The Basics of Bioengineering

Soil bioengineering is a cost-effective alternative to conventional engineering relying on vegetation to stabilize erodible soils providing exceptional benefits to the habitat. As a frequent component of modern bioengineering designs, coir erosion control products provide natural erosion protection during the period of time it takes for the roots and shoots of native plants to colonize and stabilize stream banks, wetlands or hillside soils. The extended longevity of coir erosion control products provides adequate time for the development of a well-established root system which eventually offers long-term erosion protection. Thus, coir erosion control products have become an important tool in modern bioengineering.

Success with Bioengineering:
Often bioengineering techniques are used as an alternative to traditional hard armor methods. For example, rip rap banks can be replaced with well-designed, bioengineered stream banks at a lower cost and with better environmental benefits. Since such innovative techniques often receive increased scrutiny, quality design and implementation are necessary. A few generalizations regarding success with bioengineering are given below:

  • An ideal design team should consist of experts in various disciplines including engineering, plant ecology, hydrology and earth work.
  • Ensure that plant roots and shoots will replace the structural function of erosion control products by the time fabrics weaken and degrade.
  • Consider how the local climate and site conditions will affect plant growth rate and erosion control product degradation rate.
  • Material installation can be the weak point of a project, even if the best materials are used.

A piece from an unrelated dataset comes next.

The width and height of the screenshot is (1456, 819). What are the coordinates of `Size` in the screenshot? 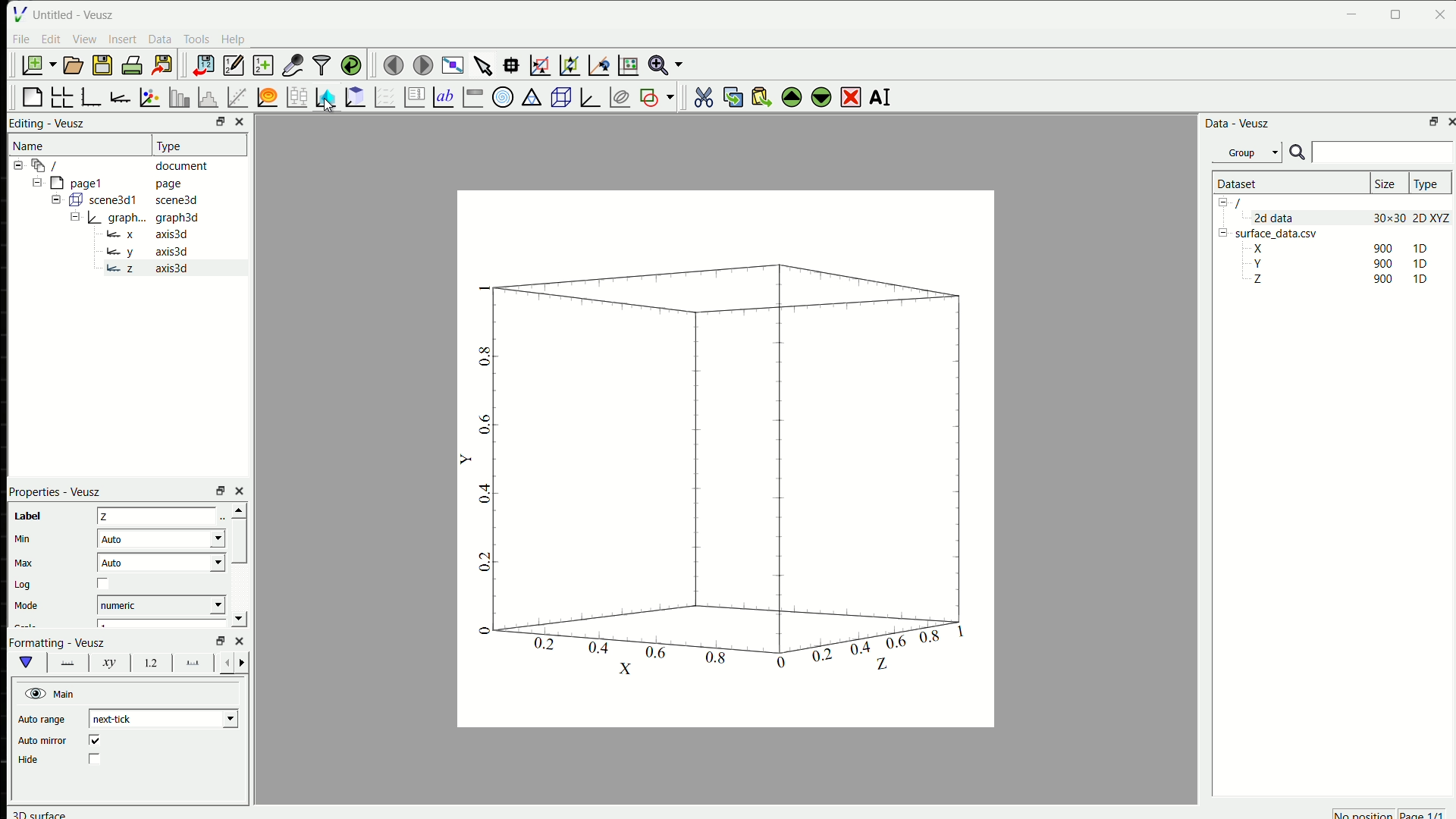 It's located at (1387, 184).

Consider the importance of secure staking, adequate fabric overlap, key trenching, skilled construction supervision and aggressive revegetation plans.
  • Depending on the type of project, It is important to understand the inundation durations, mechanisms of hill slope and stream banks failure, the depth to water table, soil compaction, planting densities, post-project land use, as well as the benefits of monitoring and maintenance.
  • Understand the limitations of the erosion control product or the technique.